- Problem -
Copy out every record exactly.

- Provided entries -
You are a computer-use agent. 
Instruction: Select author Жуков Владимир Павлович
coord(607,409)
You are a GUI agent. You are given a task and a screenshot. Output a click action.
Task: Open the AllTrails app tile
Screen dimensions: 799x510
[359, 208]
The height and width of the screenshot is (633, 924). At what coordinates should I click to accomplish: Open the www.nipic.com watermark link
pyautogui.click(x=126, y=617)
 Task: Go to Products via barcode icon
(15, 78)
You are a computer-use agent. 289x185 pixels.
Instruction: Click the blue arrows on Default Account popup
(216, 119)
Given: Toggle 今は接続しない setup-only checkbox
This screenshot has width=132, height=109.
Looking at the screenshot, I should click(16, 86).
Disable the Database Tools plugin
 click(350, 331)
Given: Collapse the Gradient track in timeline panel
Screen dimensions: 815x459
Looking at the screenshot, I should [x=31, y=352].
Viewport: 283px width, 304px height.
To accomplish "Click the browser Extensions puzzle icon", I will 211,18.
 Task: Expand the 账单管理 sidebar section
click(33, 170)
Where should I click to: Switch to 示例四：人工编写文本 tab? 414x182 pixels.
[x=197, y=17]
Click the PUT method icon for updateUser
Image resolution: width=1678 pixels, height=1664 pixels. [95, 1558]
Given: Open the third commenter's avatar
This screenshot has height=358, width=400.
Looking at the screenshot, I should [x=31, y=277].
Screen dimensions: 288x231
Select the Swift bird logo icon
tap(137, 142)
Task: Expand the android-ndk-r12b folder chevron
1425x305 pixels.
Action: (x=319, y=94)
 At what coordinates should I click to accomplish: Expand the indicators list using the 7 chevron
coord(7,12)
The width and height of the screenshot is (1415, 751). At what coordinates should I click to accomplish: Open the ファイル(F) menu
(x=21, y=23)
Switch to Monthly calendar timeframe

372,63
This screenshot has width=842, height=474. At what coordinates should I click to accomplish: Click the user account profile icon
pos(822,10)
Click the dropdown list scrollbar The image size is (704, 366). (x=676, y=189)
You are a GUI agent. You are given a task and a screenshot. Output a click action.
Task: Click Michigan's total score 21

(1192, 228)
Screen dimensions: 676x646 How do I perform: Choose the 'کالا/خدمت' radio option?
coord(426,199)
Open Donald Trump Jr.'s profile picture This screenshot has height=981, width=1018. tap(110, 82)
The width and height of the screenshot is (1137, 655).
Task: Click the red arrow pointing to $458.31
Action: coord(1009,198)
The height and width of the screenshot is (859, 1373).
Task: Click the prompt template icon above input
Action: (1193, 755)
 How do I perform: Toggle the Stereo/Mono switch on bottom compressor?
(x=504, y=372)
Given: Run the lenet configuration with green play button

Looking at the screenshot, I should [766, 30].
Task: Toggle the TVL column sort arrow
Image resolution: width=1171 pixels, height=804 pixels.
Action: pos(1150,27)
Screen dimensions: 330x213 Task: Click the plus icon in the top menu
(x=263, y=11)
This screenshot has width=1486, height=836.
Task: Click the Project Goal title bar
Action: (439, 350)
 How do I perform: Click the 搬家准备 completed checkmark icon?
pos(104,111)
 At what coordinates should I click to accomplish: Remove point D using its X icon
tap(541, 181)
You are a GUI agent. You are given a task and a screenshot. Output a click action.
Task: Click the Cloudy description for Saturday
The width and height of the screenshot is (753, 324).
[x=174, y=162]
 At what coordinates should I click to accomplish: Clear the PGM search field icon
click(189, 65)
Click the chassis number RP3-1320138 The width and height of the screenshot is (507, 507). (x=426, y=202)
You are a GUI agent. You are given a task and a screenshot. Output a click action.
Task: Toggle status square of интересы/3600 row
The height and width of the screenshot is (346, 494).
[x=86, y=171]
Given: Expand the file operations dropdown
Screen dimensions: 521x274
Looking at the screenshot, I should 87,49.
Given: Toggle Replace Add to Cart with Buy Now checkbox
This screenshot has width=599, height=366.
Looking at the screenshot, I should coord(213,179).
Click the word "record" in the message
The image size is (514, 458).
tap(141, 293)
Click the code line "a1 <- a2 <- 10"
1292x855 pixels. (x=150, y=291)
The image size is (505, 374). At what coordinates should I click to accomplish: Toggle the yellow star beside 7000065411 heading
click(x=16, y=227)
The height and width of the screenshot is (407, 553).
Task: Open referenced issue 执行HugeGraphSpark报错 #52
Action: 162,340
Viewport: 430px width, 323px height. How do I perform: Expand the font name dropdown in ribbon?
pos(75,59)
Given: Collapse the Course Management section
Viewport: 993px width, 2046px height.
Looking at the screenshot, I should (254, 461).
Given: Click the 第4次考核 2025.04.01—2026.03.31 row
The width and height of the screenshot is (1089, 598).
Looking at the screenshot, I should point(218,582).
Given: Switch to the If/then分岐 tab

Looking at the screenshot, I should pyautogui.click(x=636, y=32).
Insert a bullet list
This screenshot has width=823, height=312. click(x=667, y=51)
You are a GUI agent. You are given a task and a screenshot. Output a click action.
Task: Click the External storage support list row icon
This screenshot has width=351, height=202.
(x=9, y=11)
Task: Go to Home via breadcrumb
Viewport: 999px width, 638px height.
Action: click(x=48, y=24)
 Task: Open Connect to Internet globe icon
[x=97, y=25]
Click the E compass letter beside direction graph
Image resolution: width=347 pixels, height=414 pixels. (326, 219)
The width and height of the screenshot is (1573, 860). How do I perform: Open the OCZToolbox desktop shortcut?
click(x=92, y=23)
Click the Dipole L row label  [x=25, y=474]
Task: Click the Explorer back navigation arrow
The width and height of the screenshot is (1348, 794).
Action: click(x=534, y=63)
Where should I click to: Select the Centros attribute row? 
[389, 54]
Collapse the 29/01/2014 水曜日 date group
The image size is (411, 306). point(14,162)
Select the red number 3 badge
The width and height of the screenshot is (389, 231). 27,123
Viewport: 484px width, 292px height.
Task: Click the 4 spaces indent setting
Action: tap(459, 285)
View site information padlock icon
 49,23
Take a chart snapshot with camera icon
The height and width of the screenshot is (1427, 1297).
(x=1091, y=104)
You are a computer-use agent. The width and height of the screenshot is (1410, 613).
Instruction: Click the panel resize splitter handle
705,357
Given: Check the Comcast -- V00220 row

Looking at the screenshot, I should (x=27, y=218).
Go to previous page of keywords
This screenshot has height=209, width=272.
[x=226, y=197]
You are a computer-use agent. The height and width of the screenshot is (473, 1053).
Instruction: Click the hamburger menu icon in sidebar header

- Written answer -
You are a computer-use agent. 
Instruction: Select author Жуков Владимир Павлович
coord(607,409)
You are a GUI agent. You are given a task and a screenshot. Output a click action.
Task: Open the AllTrails app tile
Screen dimensions: 799x510
[359, 208]
The height and width of the screenshot is (633, 924). At what coordinates should I click to accomplish: Open the www.nipic.com watermark link
pyautogui.click(x=126, y=617)
 Task: Go to Products via barcode icon
(15, 78)
You are a computer-use agent. 289x185 pixels.
Instruction: Click the blue arrows on Default Account popup
(216, 119)
Given: Toggle 今は接続しない setup-only checkbox
This screenshot has width=132, height=109.
Looking at the screenshot, I should click(16, 86).
Disable the Database Tools plugin
 click(350, 331)
Given: Collapse the Gradient track in timeline panel
Screen dimensions: 815x459
Looking at the screenshot, I should [x=31, y=352].
Viewport: 283px width, 304px height.
To accomplish "Click the browser Extensions puzzle icon", I will 211,18.
 Task: Expand the 账单管理 sidebar section
click(33, 170)
Where should I click to: Switch to 示例四：人工编写文本 tab? 414x182 pixels.
[x=197, y=17]
Click the PUT method icon for updateUser
Image resolution: width=1678 pixels, height=1664 pixels. [95, 1558]
Given: Open the third commenter's avatar
This screenshot has height=358, width=400.
Looking at the screenshot, I should [x=31, y=277].
Screen dimensions: 288x231
Select the Swift bird logo icon
tap(137, 142)
Task: Expand the android-ndk-r12b folder chevron
1425x305 pixels.
Action: (x=319, y=94)
 At what coordinates should I click to accomplish: Expand the indicators list using the 7 chevron
coord(7,12)
The width and height of the screenshot is (1415, 751). At what coordinates should I click to accomplish: Open the ファイル(F) menu
(x=21, y=23)
Switch to Monthly calendar timeframe

372,63
This screenshot has width=842, height=474. At what coordinates should I click to accomplish: Click the user account profile icon
pos(822,10)
Click the dropdown list scrollbar The image size is (704, 366). (x=676, y=189)
You are a GUI agent. You are given a task and a screenshot. Output a click action.
Task: Click Michigan's total score 21

(1192, 228)
Screen dimensions: 676x646 How do I perform: Choose the 'کالا/خدمت' radio option?
coord(426,199)
Open Donald Trump Jr.'s profile picture This screenshot has height=981, width=1018. tap(110, 82)
The width and height of the screenshot is (1137, 655).
Task: Click the red arrow pointing to $458.31
Action: coord(1009,198)
The height and width of the screenshot is (859, 1373).
Task: Click the prompt template icon above input
Action: (1193, 755)
 How do I perform: Toggle the Stereo/Mono switch on bottom compressor?
(x=504, y=372)
Given: Run the lenet configuration with green play button

Looking at the screenshot, I should [766, 30].
Task: Toggle the TVL column sort arrow
Image resolution: width=1171 pixels, height=804 pixels.
Action: pos(1150,27)
Screen dimensions: 330x213 Task: Click the plus icon in the top menu
(x=263, y=11)
This screenshot has width=1486, height=836.
Task: Click the Project Goal title bar
Action: (439, 350)
 How do I perform: Click the 搬家准备 completed checkmark icon?
pos(104,111)
 At what coordinates should I click to accomplish: Remove point D using its X icon
tap(541, 181)
You are a GUI agent. You are given a task and a screenshot. Output a click action.
Task: Click the Cloudy description for Saturday
The width and height of the screenshot is (753, 324).
[x=174, y=162]
 At what coordinates should I click to accomplish: Clear the PGM search field icon
click(189, 65)
Click the chassis number RP3-1320138 The width and height of the screenshot is (507, 507). (x=426, y=202)
You are a GUI agent. You are given a task and a screenshot. Output a click action.
Task: Toggle status square of интересы/3600 row
The height and width of the screenshot is (346, 494).
[x=86, y=171]
Given: Expand the file operations dropdown
Screen dimensions: 521x274
Looking at the screenshot, I should 87,49.
Given: Toggle Replace Add to Cart with Buy Now checkbox
This screenshot has width=599, height=366.
Looking at the screenshot, I should coord(213,179).
Click the word "record" in the message
The image size is (514, 458).
tap(141, 293)
Click the code line "a1 <- a2 <- 10"
1292x855 pixels. (x=150, y=291)
The image size is (505, 374). At what coordinates should I click to accomplish: Toggle the yellow star beside 7000065411 heading
click(x=16, y=227)
The height and width of the screenshot is (407, 553).
Task: Open referenced issue 执行HugeGraphSpark报错 #52
Action: 162,340
Viewport: 430px width, 323px height. How do I perform: Expand the font name dropdown in ribbon?
pos(75,59)
Given: Collapse the Course Management section
Viewport: 993px width, 2046px height.
Looking at the screenshot, I should (254, 461).
Given: Click the 第4次考核 2025.04.01—2026.03.31 row
The width and height of the screenshot is (1089, 598).
Looking at the screenshot, I should point(218,582).
Given: Switch to the If/then分岐 tab

Looking at the screenshot, I should pyautogui.click(x=636, y=32).
Insert a bullet list
This screenshot has width=823, height=312. click(x=667, y=51)
You are a GUI agent. You are given a task and a screenshot. Output a click action.
Task: Click the External storage support list row icon
This screenshot has width=351, height=202.
(x=9, y=11)
Task: Go to Home via breadcrumb
Viewport: 999px width, 638px height.
Action: click(x=48, y=24)
 Task: Open Connect to Internet globe icon
[x=97, y=25]
Click the E compass letter beside direction graph
Image resolution: width=347 pixels, height=414 pixels. (326, 219)
The width and height of the screenshot is (1573, 860). How do I perform: Open the OCZToolbox desktop shortcut?
click(x=92, y=23)
Click the Dipole L row label  [x=25, y=474]
Task: Click the Explorer back navigation arrow
The width and height of the screenshot is (1348, 794).
Action: click(x=534, y=63)
Where should I click to: Select the Centros attribute row? 
[389, 54]
Collapse the 29/01/2014 水曜日 date group
The image size is (411, 306). point(14,162)
Select the red number 3 badge
The width and height of the screenshot is (389, 231). 27,123
Viewport: 484px width, 292px height.
Task: Click the 4 spaces indent setting
Action: tap(459, 285)
View site information padlock icon
 49,23
Take a chart snapshot with camera icon
The height and width of the screenshot is (1427, 1297).
(x=1091, y=104)
You are a computer-use agent. The width and height of the screenshot is (1410, 613).
Instruction: Click the panel resize splitter handle
705,357
Given: Check the Comcast -- V00220 row

Looking at the screenshot, I should (x=27, y=218).
Go to previous page of keywords
This screenshot has height=209, width=272.
[x=226, y=197]
You are a computer-use agent. The height and width of the screenshot is (473, 1053).
Instruction: Click the hamburger menu icon in sidebar header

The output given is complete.